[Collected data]
Segment Open

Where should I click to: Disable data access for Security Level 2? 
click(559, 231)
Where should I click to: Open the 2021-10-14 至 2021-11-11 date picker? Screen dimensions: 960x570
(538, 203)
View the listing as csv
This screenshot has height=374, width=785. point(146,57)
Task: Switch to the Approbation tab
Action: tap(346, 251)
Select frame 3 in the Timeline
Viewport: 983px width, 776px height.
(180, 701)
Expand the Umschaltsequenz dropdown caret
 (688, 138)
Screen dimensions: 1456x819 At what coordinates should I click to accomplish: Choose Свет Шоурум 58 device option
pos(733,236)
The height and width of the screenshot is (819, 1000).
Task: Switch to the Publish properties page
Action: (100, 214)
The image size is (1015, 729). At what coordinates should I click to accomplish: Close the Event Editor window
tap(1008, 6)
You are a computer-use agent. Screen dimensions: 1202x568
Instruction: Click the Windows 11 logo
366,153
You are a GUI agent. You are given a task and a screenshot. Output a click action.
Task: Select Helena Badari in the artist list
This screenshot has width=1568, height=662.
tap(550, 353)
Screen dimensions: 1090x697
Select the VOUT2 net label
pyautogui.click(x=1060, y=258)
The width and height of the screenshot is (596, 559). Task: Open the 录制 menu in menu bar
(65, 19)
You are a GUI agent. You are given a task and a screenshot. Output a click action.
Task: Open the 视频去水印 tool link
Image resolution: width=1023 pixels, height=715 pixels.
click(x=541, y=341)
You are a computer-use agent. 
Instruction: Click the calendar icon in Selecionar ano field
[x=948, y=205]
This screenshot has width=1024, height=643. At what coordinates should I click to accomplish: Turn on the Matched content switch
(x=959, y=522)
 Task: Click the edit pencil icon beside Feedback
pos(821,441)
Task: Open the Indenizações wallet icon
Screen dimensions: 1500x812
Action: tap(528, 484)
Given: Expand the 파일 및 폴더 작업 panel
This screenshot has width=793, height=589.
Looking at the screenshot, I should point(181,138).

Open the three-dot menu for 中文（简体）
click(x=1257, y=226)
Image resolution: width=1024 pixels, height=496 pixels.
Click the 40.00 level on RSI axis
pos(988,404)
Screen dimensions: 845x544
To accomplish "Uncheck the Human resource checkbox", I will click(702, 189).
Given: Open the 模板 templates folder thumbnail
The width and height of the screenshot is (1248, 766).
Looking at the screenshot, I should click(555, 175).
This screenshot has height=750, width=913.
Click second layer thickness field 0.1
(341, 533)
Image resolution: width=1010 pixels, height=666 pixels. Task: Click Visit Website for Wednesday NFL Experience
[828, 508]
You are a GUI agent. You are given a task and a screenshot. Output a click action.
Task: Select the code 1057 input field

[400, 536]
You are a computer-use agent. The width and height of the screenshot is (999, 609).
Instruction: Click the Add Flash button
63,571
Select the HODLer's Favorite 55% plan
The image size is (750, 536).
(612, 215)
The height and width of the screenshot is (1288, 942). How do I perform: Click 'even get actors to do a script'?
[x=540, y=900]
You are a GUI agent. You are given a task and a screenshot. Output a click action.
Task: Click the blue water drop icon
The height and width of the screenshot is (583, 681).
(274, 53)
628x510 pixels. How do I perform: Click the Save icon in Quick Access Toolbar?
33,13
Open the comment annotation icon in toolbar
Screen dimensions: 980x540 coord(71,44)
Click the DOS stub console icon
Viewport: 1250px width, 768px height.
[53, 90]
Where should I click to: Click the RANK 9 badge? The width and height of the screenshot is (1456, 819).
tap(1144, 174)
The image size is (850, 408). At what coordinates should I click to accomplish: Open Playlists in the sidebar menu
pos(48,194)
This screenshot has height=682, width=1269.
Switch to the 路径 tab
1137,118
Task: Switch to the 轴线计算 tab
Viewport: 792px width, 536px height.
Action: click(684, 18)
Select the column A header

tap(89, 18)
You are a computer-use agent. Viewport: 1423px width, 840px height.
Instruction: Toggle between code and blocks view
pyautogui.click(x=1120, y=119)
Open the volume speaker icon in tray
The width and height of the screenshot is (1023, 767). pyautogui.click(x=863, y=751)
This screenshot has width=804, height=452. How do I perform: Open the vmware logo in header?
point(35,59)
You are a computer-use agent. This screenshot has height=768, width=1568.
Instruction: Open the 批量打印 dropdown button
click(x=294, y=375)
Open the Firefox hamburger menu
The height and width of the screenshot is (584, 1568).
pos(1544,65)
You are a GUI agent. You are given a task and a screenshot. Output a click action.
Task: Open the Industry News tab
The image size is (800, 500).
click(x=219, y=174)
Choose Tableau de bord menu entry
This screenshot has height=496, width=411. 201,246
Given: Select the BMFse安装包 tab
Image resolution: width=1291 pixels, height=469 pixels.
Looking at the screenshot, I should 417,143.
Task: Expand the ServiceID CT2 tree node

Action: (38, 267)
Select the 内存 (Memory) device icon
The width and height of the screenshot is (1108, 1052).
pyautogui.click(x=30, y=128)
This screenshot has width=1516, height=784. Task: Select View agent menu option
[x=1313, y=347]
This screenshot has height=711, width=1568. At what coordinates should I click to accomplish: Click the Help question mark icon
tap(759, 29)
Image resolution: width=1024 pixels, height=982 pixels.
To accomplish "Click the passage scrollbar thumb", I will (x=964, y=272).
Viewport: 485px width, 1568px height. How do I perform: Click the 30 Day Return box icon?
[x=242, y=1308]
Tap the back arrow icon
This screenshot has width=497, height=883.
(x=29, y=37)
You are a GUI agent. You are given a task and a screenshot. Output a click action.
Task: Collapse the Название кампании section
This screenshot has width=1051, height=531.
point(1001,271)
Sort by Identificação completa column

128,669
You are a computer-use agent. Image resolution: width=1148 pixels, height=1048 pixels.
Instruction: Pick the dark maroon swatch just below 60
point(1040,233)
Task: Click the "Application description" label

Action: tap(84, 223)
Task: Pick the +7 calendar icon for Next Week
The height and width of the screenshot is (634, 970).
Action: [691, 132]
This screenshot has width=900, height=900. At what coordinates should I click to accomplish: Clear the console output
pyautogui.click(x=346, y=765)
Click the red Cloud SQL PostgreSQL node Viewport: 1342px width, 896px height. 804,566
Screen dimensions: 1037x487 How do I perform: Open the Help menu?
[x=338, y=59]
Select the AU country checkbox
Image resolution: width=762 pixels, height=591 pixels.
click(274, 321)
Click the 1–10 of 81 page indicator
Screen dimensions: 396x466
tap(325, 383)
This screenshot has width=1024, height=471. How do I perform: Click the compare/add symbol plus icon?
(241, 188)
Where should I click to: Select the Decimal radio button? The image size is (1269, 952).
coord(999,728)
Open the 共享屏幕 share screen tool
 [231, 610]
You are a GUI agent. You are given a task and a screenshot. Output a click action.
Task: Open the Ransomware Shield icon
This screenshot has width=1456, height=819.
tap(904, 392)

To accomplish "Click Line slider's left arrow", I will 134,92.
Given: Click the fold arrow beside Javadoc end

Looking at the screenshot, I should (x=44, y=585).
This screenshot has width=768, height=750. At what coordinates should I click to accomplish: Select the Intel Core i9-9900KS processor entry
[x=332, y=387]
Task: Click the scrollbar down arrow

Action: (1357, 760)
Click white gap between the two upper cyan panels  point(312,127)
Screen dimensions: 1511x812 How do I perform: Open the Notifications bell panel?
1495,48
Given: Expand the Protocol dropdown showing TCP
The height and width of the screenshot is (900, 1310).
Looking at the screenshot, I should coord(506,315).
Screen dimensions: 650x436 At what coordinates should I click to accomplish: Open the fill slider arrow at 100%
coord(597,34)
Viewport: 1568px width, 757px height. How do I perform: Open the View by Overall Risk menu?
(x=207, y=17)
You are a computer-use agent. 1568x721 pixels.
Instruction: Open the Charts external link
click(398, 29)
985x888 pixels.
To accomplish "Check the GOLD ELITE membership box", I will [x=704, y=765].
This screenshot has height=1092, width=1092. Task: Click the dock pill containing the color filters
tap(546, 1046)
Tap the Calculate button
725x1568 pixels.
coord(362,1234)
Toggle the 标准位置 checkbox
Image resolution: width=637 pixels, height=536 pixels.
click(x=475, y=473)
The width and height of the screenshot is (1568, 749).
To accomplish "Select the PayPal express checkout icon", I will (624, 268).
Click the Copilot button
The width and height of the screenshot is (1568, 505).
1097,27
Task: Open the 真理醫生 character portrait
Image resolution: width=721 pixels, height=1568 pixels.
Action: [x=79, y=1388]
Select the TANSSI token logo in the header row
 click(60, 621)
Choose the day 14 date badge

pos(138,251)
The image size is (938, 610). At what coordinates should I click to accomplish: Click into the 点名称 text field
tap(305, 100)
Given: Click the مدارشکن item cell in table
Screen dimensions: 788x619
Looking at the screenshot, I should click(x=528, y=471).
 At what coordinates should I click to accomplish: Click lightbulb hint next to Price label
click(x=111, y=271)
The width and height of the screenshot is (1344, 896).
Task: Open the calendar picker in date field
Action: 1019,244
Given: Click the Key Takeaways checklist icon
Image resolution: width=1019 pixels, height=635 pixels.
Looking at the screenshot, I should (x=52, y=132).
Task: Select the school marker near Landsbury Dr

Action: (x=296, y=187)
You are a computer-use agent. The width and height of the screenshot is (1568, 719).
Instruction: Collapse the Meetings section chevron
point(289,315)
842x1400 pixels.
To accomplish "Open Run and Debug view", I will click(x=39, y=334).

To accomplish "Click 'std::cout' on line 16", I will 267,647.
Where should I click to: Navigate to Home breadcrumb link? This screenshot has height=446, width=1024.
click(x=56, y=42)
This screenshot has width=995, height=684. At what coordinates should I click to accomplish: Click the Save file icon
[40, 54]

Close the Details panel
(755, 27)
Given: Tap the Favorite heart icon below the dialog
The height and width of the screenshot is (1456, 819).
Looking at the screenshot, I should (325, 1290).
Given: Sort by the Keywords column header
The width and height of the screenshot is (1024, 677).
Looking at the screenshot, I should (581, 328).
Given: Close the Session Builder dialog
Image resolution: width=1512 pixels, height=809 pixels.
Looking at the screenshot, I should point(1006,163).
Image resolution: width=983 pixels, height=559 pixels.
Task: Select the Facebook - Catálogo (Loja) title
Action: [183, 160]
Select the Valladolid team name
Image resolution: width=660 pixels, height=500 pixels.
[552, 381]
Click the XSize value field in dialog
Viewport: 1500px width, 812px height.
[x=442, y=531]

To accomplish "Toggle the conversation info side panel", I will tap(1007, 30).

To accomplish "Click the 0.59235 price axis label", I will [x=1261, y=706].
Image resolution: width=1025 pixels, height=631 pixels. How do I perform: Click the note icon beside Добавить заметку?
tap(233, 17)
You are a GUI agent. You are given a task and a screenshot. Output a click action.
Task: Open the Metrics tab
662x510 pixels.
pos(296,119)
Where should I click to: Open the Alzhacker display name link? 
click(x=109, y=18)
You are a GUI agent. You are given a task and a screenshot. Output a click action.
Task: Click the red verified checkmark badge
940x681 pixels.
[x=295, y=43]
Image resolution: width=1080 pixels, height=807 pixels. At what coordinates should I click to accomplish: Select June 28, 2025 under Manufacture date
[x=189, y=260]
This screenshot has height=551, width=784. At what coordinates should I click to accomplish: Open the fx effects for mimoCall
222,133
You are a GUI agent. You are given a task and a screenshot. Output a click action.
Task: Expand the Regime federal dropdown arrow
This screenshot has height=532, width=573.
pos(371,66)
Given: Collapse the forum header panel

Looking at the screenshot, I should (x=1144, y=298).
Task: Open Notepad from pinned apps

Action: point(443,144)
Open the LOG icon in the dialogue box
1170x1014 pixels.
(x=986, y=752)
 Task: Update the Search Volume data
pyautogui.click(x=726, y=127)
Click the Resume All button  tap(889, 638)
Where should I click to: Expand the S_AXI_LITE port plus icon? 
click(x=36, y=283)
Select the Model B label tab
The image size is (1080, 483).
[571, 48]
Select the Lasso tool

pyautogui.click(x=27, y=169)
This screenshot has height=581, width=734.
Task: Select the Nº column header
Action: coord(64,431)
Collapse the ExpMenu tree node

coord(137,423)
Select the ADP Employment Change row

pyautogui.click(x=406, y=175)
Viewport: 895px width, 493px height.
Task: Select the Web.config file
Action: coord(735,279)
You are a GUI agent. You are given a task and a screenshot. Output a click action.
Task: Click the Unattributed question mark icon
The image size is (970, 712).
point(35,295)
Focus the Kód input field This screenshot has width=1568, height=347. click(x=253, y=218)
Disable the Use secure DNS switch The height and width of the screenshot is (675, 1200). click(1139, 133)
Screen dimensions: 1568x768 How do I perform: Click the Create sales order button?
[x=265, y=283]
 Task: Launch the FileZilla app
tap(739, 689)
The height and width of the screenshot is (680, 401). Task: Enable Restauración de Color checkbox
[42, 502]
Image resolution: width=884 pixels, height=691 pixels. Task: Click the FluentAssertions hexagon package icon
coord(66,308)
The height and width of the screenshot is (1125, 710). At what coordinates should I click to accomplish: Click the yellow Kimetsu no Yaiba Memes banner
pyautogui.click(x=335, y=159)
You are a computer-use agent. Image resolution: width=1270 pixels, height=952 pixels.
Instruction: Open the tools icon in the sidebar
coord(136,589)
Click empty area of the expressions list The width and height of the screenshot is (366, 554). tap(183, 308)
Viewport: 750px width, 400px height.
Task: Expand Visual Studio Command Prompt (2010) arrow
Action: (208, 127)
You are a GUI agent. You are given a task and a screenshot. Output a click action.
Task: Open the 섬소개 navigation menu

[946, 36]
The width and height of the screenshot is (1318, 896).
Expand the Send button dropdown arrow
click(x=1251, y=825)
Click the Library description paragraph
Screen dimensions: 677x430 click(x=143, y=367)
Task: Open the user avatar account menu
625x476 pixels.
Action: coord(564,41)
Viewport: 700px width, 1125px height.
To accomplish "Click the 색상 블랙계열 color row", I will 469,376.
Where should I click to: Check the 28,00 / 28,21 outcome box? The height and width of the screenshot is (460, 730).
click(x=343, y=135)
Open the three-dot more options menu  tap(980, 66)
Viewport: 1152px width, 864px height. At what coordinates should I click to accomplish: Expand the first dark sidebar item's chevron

Segment Closed

**TO DO:** Copy out each line carrying the string "Favorite" from the data.

**SOLUTION FOR THIS PROBLEM:**
Select the HODLer's Favorite 55% plan
Given: Tap the Favorite heart icon below the dialog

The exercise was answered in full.